● Provided entries
***
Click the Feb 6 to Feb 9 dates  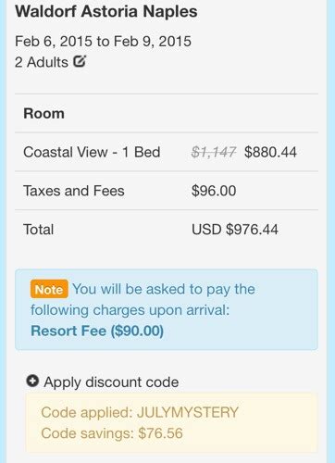(103, 42)
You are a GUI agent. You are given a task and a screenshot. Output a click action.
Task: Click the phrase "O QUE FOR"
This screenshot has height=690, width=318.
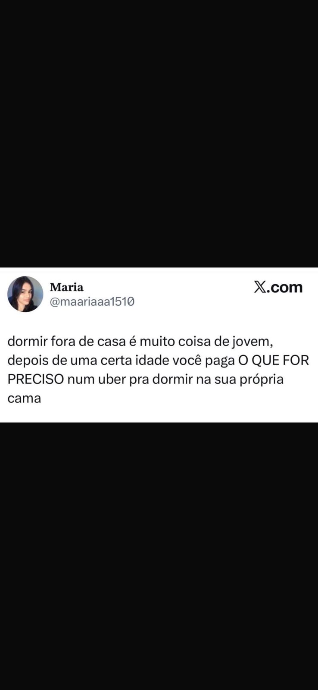274,361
***
● Exercise details
For this exercise, output only the lines from the one bearing "Task: Click the" to the end of the material above, exactly as written, with pictures left out.

● Answer area
Task: Click the phrase "O QUE FOR"
This screenshot has height=690, width=318.
274,361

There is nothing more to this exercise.